**Work to complete**
Each entry shown below is to be reproduced exactly.

----- Source records -----

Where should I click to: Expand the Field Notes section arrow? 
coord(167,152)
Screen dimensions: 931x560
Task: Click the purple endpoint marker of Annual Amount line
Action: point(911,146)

-----

**Written answer**
Where should I click to: Expand the Field Notes section arrow? 
coord(167,152)
Screen dimensions: 931x560
Task: Click the purple endpoint marker of Annual Amount line
Action: point(911,146)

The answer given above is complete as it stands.